## [What is required]
Of all the lines in the entries below, give again exactly those starting at the line containing "The height and width of the screenshot is (539, 748)." and ending at the line containing "Task: Click the Azure Arc system tray icon", both ends included, and no others.

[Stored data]

=-=-=

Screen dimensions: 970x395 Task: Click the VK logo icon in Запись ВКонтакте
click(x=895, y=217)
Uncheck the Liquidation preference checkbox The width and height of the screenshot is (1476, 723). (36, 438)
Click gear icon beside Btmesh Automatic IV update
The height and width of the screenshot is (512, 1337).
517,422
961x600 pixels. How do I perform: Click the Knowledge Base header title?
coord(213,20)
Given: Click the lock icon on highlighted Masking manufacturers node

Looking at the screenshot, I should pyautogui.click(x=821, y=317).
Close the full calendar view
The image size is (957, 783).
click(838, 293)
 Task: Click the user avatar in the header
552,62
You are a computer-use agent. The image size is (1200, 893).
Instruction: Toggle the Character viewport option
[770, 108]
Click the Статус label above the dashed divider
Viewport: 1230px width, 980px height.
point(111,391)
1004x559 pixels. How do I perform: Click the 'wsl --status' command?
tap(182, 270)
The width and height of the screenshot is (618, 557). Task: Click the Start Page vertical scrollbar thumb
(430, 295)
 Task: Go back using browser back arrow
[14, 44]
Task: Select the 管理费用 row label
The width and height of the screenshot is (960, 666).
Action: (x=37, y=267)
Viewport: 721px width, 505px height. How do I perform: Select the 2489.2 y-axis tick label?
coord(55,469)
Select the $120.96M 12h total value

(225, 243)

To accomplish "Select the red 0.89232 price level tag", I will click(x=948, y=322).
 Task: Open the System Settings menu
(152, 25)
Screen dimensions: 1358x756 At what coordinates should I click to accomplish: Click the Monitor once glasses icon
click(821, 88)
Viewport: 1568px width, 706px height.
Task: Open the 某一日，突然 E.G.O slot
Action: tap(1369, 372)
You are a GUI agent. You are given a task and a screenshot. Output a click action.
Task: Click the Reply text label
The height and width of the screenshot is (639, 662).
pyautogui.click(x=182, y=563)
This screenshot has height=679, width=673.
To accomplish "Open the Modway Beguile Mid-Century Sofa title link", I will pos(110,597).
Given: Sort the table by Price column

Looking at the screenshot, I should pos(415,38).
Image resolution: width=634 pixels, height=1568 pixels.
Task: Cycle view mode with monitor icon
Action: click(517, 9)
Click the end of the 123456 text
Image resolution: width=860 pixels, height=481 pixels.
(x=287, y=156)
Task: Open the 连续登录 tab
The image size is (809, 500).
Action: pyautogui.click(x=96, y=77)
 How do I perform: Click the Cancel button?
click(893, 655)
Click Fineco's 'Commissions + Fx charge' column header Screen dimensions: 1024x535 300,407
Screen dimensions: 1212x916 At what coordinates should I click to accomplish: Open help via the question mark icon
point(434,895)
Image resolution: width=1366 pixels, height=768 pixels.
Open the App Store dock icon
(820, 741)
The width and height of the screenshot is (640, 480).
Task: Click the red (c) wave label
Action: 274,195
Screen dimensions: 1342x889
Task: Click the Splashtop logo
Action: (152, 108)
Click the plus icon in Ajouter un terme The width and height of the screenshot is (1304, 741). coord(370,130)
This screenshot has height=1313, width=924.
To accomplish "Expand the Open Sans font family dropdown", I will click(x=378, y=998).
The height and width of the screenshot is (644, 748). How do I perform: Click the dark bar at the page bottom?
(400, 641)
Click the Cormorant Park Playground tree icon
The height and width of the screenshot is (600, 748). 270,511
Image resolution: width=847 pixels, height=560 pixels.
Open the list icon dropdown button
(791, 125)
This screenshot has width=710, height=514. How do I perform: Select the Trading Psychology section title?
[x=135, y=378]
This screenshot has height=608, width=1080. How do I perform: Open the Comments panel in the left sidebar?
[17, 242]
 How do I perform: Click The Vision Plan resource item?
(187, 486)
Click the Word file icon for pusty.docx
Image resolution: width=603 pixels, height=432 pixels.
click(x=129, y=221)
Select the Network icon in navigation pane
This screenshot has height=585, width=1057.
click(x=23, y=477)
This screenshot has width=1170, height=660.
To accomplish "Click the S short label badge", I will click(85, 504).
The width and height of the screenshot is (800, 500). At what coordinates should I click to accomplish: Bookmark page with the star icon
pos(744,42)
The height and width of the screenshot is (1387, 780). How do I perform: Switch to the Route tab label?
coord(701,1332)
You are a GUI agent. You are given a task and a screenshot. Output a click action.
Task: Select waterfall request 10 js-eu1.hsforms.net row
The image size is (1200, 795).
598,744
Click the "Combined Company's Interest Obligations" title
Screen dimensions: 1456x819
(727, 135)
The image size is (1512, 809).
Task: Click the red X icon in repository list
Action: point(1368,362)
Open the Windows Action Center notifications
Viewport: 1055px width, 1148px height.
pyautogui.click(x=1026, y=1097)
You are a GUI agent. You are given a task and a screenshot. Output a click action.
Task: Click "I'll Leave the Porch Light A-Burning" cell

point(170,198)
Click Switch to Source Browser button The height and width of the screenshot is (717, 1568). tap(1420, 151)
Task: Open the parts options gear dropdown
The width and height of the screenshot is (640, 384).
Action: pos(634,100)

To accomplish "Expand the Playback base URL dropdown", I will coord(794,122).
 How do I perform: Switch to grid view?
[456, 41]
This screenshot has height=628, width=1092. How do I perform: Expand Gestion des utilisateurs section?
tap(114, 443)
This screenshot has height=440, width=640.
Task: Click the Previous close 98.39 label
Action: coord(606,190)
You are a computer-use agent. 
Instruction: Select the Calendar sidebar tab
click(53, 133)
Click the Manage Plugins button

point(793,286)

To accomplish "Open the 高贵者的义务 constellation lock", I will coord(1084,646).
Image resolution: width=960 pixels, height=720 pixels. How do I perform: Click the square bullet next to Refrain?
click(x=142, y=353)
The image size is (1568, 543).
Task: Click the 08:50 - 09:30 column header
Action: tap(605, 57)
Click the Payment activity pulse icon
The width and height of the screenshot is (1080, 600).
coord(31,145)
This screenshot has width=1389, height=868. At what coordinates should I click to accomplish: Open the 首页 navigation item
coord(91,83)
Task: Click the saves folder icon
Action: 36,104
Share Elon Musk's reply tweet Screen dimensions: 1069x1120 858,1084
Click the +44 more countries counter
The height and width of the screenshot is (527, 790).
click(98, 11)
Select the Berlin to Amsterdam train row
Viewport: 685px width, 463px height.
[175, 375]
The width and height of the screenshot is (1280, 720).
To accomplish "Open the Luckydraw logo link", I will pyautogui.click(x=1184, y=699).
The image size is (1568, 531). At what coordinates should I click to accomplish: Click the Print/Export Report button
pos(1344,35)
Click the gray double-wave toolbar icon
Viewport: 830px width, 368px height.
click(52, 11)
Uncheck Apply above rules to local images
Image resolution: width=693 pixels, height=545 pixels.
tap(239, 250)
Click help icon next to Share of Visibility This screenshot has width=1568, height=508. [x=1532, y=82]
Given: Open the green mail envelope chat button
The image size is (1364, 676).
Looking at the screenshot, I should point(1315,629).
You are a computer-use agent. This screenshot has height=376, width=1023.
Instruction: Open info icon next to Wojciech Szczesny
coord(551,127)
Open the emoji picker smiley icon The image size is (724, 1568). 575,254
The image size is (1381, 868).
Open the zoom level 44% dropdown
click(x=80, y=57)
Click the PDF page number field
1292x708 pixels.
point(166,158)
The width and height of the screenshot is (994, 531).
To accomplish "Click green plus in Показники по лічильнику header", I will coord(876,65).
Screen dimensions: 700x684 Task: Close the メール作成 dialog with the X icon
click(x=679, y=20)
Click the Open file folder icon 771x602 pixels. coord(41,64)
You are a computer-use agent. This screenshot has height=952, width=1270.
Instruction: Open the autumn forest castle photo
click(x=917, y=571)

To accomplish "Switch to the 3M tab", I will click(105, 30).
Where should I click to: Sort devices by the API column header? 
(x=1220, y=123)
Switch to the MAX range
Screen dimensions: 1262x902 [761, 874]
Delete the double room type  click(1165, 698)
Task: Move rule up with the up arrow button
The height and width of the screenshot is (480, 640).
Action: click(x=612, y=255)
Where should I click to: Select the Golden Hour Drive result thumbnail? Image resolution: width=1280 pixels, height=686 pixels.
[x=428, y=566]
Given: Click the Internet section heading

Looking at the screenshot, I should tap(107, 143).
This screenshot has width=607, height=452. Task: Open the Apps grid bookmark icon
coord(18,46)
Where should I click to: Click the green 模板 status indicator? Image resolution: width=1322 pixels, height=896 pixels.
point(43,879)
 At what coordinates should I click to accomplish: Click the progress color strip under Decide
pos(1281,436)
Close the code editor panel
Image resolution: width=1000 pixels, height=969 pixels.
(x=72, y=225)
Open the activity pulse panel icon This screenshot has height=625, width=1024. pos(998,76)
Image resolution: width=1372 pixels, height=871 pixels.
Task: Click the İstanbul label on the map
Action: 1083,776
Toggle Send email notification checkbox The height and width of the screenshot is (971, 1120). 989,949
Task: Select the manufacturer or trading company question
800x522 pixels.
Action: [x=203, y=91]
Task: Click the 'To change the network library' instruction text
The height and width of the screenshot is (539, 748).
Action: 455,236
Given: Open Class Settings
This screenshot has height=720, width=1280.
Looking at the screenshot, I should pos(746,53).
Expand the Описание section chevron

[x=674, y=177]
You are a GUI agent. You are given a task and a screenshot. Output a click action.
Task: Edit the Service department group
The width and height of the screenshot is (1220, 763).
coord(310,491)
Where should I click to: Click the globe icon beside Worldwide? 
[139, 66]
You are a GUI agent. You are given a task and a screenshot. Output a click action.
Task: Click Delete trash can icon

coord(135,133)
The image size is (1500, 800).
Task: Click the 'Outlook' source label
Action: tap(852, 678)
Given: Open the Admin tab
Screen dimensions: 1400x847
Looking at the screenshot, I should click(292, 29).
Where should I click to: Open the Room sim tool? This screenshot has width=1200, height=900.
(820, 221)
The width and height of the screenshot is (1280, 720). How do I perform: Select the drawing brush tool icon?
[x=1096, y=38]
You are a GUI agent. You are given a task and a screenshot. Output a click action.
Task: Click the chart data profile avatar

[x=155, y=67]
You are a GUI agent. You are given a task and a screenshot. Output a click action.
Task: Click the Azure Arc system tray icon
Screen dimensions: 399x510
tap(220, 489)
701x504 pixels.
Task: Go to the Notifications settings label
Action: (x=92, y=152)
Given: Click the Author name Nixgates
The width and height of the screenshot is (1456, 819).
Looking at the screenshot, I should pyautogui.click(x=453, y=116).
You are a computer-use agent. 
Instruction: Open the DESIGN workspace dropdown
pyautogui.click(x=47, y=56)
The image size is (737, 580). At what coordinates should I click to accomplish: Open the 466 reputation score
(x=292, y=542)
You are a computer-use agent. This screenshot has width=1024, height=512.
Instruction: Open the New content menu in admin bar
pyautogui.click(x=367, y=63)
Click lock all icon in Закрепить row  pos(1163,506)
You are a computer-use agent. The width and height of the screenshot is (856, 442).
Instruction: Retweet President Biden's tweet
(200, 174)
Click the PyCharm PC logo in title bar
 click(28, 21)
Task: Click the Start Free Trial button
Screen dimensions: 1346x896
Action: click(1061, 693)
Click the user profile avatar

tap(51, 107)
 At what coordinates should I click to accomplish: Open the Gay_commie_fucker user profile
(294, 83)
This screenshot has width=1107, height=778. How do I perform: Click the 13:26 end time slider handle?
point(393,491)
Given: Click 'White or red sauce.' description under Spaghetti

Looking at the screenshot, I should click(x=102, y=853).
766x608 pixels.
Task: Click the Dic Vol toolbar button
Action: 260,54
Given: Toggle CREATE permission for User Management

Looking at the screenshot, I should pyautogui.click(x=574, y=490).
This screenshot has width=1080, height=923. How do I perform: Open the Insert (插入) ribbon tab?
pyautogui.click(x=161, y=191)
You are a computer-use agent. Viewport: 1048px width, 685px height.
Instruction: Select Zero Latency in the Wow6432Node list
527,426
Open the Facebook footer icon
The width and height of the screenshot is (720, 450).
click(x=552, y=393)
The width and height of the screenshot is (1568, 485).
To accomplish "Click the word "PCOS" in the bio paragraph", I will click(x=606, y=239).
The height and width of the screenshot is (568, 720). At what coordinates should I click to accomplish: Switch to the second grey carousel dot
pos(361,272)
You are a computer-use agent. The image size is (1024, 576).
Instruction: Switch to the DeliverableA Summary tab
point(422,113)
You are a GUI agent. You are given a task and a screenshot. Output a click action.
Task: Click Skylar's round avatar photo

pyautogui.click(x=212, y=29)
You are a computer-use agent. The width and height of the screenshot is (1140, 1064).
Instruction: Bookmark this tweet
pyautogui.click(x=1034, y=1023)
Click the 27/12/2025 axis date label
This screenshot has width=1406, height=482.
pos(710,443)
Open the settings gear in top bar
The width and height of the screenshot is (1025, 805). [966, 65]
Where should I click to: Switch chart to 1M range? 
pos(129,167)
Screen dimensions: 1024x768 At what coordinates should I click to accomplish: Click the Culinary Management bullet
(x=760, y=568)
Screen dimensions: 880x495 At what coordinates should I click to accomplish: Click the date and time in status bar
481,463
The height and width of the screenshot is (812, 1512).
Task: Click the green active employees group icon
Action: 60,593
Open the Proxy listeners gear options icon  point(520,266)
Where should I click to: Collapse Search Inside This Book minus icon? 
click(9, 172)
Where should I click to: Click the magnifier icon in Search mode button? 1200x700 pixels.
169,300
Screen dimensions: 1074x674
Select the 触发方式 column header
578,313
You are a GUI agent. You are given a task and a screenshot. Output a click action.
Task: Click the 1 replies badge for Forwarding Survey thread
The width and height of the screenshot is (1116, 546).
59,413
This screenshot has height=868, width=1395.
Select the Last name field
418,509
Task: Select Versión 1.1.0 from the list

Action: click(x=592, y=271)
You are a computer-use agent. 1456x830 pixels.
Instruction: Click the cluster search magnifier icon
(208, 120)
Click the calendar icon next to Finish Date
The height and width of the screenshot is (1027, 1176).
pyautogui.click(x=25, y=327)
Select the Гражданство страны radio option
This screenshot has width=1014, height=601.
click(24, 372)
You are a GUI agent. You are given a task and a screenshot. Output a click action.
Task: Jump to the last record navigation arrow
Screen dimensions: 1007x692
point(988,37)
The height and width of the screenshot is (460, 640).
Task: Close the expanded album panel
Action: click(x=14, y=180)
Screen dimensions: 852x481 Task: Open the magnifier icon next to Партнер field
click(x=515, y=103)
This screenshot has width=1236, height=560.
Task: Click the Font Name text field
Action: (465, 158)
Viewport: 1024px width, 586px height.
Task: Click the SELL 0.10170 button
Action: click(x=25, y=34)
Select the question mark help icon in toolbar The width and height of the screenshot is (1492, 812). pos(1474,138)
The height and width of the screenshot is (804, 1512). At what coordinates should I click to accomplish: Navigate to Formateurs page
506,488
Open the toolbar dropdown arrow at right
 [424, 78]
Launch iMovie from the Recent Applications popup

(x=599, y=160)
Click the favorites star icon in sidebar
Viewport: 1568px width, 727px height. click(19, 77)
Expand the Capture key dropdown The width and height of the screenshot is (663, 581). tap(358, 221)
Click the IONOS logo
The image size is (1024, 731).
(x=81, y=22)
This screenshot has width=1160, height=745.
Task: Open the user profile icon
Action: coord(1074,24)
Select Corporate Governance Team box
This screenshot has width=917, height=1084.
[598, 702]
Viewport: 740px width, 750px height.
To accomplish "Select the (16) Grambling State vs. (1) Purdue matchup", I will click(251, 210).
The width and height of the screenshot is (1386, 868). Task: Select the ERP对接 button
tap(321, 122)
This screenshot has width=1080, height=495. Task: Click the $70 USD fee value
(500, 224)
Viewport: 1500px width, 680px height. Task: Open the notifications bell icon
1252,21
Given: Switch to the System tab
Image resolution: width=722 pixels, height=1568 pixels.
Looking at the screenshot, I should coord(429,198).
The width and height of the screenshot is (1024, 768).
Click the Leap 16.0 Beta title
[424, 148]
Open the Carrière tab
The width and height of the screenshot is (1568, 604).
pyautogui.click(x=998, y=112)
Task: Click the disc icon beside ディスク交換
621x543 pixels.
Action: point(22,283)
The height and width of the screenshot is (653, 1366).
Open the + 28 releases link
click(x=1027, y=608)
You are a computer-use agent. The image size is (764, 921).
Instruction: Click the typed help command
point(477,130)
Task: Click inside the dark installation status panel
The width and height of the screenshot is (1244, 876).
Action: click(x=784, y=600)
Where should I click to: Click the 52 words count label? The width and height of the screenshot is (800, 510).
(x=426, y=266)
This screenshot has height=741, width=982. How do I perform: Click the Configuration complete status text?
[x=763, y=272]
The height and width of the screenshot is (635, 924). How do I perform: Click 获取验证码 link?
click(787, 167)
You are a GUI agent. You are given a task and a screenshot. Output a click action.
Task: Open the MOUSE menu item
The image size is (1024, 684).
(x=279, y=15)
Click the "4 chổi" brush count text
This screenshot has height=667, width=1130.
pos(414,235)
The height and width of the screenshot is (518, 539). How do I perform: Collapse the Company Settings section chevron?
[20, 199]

=-=-=

## [Response]
The height and width of the screenshot is (539, 748).
Action: 455,236
Given: Open Class Settings
This screenshot has height=720, width=1280.
Looking at the screenshot, I should pos(746,53).
Expand the Описание section chevron

[x=674, y=177]
You are a GUI agent. You are given a task and a screenshot. Output a click action.
Task: Edit the Service department group
The width and height of the screenshot is (1220, 763).
coord(310,491)
Where should I click to: Click the globe icon beside Worldwide? 
[139, 66]
You are a GUI agent. You are given a task and a screenshot. Output a click action.
Task: Click Delete trash can icon

coord(135,133)
The image size is (1500, 800).
Task: Click the 'Outlook' source label
Action: tap(852, 678)
Given: Open the Admin tab
Screen dimensions: 1400x847
Looking at the screenshot, I should click(292, 29).
Where should I click to: Open the Room sim tool? This screenshot has width=1200, height=900.
(820, 221)
The width and height of the screenshot is (1280, 720). How do I perform: Select the drawing brush tool icon?
[x=1096, y=38]
You are a GUI agent. You are given a task and a screenshot. Output a click action.
Task: Click the chart data profile avatar

[x=155, y=67]
You are a GUI agent. You are given a task and a screenshot. Output a click action.
Task: Click the Azure Arc system tray icon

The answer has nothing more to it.